I am not sure if this disappointment has a direction or whether it is only a kind of haze – suspended, obscuring, and not quite right. But I think it means something.
It means that we have built fences. Psychological fences. We are told that good fences make good neighbours, but I for one don’t want to talk to people through fences. When we erect too many fences, at some point somebody ends up taking the path of least resistance. Like avoiding communication and seeking out answers on the internet.
A path that perhaps provides short-term relief but eventually pretty much leads to more speculation, uncertainty, anxiety.
(Image: Makz on Flickr)
I’m not saying the internet is evil. Of course not. I’m a huge advocate of patient empowerment and e-patients. And online research and tools most certainly can help inform patient decisions, as well as provide a certain level of community and emotional support.
I just, at times, become wary of curiosity unchecked.
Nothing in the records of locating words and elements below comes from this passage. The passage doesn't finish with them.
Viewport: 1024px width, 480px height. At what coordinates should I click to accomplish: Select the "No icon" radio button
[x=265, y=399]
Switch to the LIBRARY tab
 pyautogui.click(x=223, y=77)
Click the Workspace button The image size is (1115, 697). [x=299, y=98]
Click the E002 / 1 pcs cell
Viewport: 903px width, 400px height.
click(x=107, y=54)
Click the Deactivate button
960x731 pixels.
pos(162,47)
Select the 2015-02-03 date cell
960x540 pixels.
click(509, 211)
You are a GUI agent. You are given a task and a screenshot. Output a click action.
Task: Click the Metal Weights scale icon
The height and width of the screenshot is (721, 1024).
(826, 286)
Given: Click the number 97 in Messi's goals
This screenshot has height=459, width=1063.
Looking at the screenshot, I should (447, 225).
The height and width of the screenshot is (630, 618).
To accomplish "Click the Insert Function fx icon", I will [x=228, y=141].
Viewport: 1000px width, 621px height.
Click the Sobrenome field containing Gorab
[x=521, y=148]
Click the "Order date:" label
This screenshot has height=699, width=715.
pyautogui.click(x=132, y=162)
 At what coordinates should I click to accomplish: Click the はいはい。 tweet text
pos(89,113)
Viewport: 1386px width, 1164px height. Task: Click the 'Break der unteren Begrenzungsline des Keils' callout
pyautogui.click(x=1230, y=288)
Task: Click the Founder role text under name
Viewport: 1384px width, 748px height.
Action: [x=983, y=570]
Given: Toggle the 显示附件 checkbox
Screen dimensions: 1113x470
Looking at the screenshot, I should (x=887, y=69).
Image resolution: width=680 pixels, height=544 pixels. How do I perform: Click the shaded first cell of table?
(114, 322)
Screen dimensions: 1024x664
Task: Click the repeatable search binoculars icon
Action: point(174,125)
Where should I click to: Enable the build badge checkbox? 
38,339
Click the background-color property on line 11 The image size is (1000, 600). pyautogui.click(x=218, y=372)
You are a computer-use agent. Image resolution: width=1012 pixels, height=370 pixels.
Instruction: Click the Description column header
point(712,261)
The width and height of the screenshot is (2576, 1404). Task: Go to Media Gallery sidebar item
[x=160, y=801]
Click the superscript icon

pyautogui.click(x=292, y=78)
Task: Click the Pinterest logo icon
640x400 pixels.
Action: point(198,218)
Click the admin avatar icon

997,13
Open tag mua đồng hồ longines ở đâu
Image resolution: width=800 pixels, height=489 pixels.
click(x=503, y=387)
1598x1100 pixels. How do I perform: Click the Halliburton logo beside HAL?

I hope that no matter what they discover in their research – no matter how busy and efficiency-obsessed health care workers may look on a particular day – that patients will continue to feel comfortable discussing their online findings with us.
To give a related example, this brings to mind my recent post on Twitter + Group Medical Visits. There, several readers brought up the utility of a physician being aware of Twitter trending topics within the group between visits, so that they can be further discussed at the next Group Visit with input from a medical professional. So while it’s excellent to have more conversation overall, I hope that internet conversations will not be disjoint from in-person conversations between doctor and patient.
Ask the question.
If the description of your prescribed drug in a paper from Medline is making you feel nervous, speak up. If your email list of fellow (insert condition here) patients stumbles upon an interesting concern, let us know.
It’s really not “patient empowerment” if you feel powerless.